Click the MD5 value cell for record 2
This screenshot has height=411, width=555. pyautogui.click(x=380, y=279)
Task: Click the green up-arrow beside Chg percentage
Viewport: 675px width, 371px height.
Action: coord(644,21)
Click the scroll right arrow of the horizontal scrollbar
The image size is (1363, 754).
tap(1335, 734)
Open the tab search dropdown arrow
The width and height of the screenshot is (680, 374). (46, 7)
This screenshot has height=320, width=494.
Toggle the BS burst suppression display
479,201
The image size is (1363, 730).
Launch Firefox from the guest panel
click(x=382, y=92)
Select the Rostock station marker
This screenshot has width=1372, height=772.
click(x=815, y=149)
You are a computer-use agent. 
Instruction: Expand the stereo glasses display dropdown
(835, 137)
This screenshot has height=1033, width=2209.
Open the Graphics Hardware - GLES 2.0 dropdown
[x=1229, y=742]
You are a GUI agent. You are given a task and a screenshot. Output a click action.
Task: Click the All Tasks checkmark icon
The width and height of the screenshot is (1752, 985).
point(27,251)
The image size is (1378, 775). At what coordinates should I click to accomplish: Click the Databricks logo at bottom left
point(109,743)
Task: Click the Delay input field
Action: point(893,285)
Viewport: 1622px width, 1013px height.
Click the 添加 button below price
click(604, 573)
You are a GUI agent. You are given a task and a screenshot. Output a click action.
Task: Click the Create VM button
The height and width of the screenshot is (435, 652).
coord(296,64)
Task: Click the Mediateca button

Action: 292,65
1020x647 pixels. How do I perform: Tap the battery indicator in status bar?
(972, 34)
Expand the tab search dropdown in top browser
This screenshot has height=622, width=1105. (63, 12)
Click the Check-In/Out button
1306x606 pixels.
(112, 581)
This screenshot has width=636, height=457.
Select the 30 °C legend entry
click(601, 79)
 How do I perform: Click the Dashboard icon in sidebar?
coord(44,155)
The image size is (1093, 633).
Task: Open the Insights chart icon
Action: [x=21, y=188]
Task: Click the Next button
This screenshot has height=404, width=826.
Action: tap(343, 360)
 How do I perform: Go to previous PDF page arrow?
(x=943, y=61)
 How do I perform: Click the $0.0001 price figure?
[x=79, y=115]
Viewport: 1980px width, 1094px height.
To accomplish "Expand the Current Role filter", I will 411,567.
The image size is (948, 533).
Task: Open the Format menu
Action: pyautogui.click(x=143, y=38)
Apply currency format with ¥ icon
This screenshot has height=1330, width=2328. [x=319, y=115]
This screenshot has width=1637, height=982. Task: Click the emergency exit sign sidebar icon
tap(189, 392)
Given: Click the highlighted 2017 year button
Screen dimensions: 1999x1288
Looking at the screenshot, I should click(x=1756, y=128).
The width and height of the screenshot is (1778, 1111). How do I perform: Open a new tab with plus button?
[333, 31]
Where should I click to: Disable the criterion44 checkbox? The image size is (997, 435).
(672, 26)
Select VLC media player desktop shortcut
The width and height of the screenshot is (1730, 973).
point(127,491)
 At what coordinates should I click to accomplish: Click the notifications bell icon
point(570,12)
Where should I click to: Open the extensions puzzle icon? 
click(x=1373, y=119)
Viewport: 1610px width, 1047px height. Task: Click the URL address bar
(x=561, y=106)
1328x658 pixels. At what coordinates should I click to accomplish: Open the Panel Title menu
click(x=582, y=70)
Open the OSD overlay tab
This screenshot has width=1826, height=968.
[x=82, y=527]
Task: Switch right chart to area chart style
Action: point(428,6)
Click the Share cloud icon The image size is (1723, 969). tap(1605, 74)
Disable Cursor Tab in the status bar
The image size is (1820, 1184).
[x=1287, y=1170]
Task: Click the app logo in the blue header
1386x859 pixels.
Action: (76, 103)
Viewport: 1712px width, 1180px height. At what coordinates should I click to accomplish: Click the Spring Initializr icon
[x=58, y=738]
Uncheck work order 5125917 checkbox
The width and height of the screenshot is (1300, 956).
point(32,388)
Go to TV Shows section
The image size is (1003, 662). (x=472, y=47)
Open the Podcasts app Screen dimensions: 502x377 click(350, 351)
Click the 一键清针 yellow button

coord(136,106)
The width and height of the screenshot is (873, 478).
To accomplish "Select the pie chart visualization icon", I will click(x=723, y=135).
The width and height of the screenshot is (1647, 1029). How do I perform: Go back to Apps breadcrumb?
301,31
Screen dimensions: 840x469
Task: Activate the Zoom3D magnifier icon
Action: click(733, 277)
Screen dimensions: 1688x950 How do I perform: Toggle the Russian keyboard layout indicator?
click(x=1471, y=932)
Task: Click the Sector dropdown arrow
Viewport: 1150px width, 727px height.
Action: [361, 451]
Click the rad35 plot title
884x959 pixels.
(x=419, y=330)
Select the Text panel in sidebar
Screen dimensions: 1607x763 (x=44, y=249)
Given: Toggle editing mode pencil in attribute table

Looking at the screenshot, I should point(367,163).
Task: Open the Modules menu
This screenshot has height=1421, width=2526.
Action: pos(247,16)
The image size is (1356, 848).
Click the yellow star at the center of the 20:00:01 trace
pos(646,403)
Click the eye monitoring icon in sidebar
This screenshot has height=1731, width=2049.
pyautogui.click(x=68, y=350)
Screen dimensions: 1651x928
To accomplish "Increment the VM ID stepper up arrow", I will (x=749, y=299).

++++++++

> _YOUR INSTRUCTIONS_
Retype the entries exactly, including every line.

> _WRITTEN RESPONSE_
Click the MD5 value cell for record 2
This screenshot has height=411, width=555. pyautogui.click(x=380, y=279)
Task: Click the green up-arrow beside Chg percentage
Viewport: 675px width, 371px height.
Action: coord(644,21)
Click the scroll right arrow of the horizontal scrollbar
The image size is (1363, 754).
tap(1335, 734)
Open the tab search dropdown arrow
The width and height of the screenshot is (680, 374). (46, 7)
This screenshot has height=320, width=494.
Toggle the BS burst suppression display
479,201
The image size is (1363, 730).
Launch Firefox from the guest panel
click(x=382, y=92)
Select the Rostock station marker
This screenshot has width=1372, height=772.
click(x=815, y=149)
You are a computer-use agent. 
Instruction: Expand the stereo glasses display dropdown
(835, 137)
This screenshot has height=1033, width=2209.
Open the Graphics Hardware - GLES 2.0 dropdown
[x=1229, y=742]
You are a GUI agent. You are given a task and a screenshot. Output a click action.
Task: Click the All Tasks checkmark icon
The width and height of the screenshot is (1752, 985).
point(27,251)
The image size is (1378, 775). At what coordinates should I click to accomplish: Click the Databricks logo at bottom left
point(109,743)
Task: Click the Delay input field
Action: point(893,285)
Viewport: 1622px width, 1013px height.
Click the 添加 button below price
click(604, 573)
You are a GUI agent. You are given a task and a screenshot. Output a click action.
Task: Click the Create VM button
The height and width of the screenshot is (435, 652).
coord(296,64)
Task: Click the Mediateca button

Action: 292,65
1020x647 pixels. How do I perform: Tap the battery indicator in status bar?
(972, 34)
Expand the tab search dropdown in top browser
This screenshot has height=622, width=1105. (63, 12)
Click the Check-In/Out button
1306x606 pixels.
(112, 581)
This screenshot has width=636, height=457.
Select the 30 °C legend entry
click(601, 79)
 How do I perform: Click the Dashboard icon in sidebar?
coord(44,155)
The image size is (1093, 633).
Task: Open the Insights chart icon
Action: [x=21, y=188]
Task: Click the Next button
This screenshot has height=404, width=826.
Action: tap(343, 360)
 How do I perform: Go to previous PDF page arrow?
(x=943, y=61)
 How do I perform: Click the $0.0001 price figure?
[x=79, y=115]
Viewport: 1980px width, 1094px height.
To accomplish "Expand the Current Role filter", I will 411,567.
The image size is (948, 533).
Task: Open the Format menu
Action: pyautogui.click(x=143, y=38)
Apply currency format with ¥ icon
This screenshot has height=1330, width=2328. [x=319, y=115]
This screenshot has width=1637, height=982. Task: Click the emergency exit sign sidebar icon
tap(189, 392)
Given: Click the highlighted 2017 year button
Screen dimensions: 1999x1288
Looking at the screenshot, I should click(x=1756, y=128).
The width and height of the screenshot is (1778, 1111). How do I perform: Open a new tab with plus button?
[333, 31]
Where should I click to: Disable the criterion44 checkbox? The image size is (997, 435).
(672, 26)
Select VLC media player desktop shortcut
The width and height of the screenshot is (1730, 973).
point(127,491)
 At what coordinates should I click to accomplish: Click the notifications bell icon
point(570,12)
Where should I click to: Open the extensions puzzle icon? 
click(x=1373, y=119)
Viewport: 1610px width, 1047px height. Task: Click the URL address bar
(x=561, y=106)
1328x658 pixels. At what coordinates should I click to accomplish: Open the Panel Title menu
click(x=582, y=70)
Open the OSD overlay tab
This screenshot has width=1826, height=968.
[x=82, y=527]
Task: Switch right chart to area chart style
Action: point(428,6)
Click the Share cloud icon The image size is (1723, 969). tap(1605, 74)
Disable Cursor Tab in the status bar
The image size is (1820, 1184).
[x=1287, y=1170]
Task: Click the app logo in the blue header
1386x859 pixels.
Action: (76, 103)
Viewport: 1712px width, 1180px height. At what coordinates should I click to accomplish: Click the Spring Initializr icon
[x=58, y=738]
Uncheck work order 5125917 checkbox
The width and height of the screenshot is (1300, 956).
point(32,388)
Go to TV Shows section
The image size is (1003, 662). (x=472, y=47)
Open the Podcasts app Screen dimensions: 502x377 click(350, 351)
Click the 一键清针 yellow button

coord(136,106)
The width and height of the screenshot is (873, 478).
To accomplish "Select the pie chart visualization icon", I will click(x=723, y=135).
The width and height of the screenshot is (1647, 1029). How do I perform: Go back to Apps breadcrumb?
301,31
Screen dimensions: 840x469
Task: Activate the Zoom3D magnifier icon
Action: click(733, 277)
Screen dimensions: 1688x950 How do I perform: Toggle the Russian keyboard layout indicator?
click(x=1471, y=932)
Task: Click the Sector dropdown arrow
Viewport: 1150px width, 727px height.
Action: [361, 451]
Click the rad35 plot title
884x959 pixels.
(x=419, y=330)
Select the Text panel in sidebar
Screen dimensions: 1607x763 (x=44, y=249)
Given: Toggle editing mode pencil in attribute table

Looking at the screenshot, I should point(367,163).
Task: Open the Modules menu
This screenshot has height=1421, width=2526.
Action: pos(247,16)
The image size is (1356, 848).
Click the yellow star at the center of the 20:00:01 trace
pos(646,403)
Click the eye monitoring icon in sidebar
This screenshot has height=1731, width=2049.
pyautogui.click(x=68, y=350)
Screen dimensions: 1651x928
To accomplish "Increment the VM ID stepper up arrow", I will (x=749, y=299).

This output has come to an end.